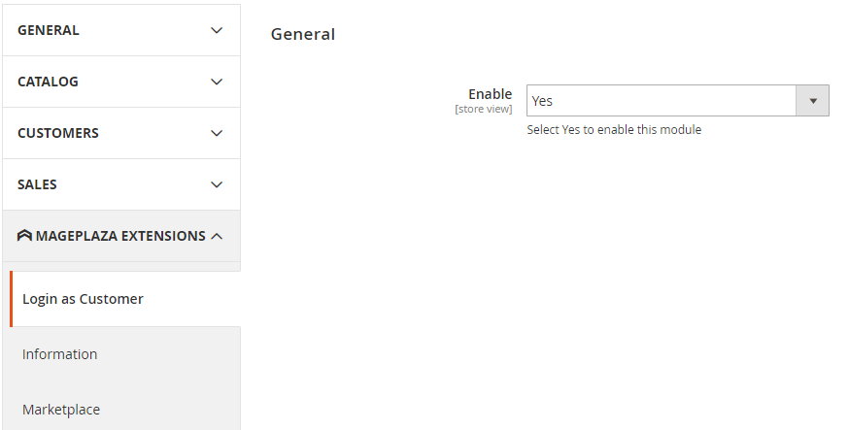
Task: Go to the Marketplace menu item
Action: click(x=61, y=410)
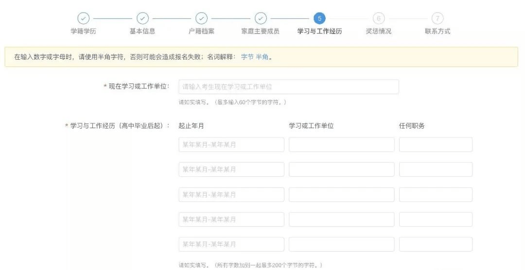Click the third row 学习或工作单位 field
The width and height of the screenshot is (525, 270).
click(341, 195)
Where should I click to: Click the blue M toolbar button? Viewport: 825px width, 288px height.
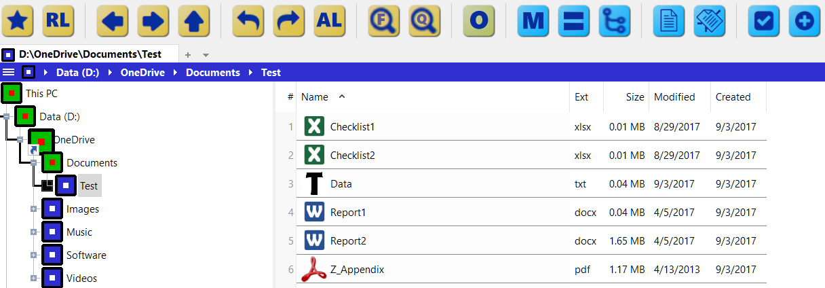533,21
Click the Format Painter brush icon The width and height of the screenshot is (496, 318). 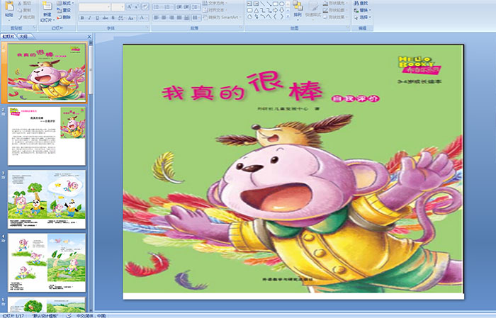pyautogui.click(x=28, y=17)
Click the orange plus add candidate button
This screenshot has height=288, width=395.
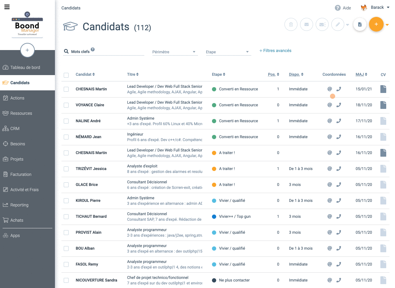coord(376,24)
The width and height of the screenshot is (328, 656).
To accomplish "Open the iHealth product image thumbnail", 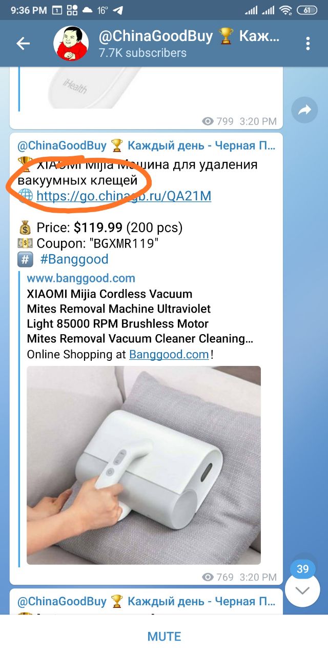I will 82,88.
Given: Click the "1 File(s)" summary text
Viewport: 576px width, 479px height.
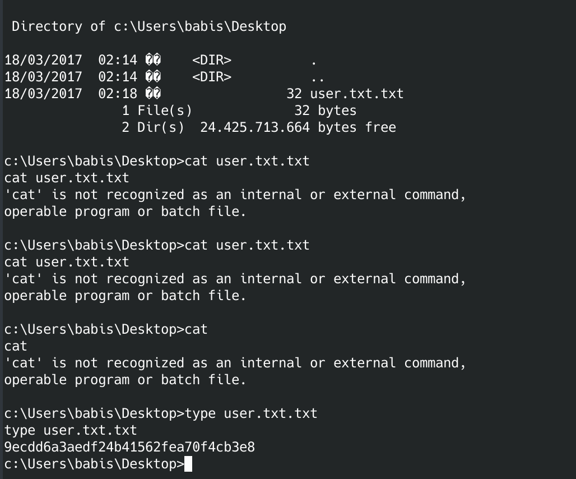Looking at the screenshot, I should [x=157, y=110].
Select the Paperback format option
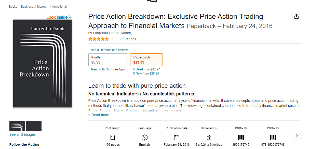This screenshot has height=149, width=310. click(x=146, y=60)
* * *
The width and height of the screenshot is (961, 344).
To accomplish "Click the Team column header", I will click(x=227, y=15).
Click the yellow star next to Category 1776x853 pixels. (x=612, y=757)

▶ [WHAT THE EXERCISE ASKS]: In the listing above, find the line with "The width and height of the screenshot is (961, 344)." and the line with "Click the yellow", then print exactly those lines and every line between them.

▶ [FINAL ANSWER]:
The width and height of the screenshot is (961, 344).
To accomplish "Click the Team column header", I will click(x=227, y=15).
Click the yellow star next to Category 1776x853 pixels. (x=612, y=757)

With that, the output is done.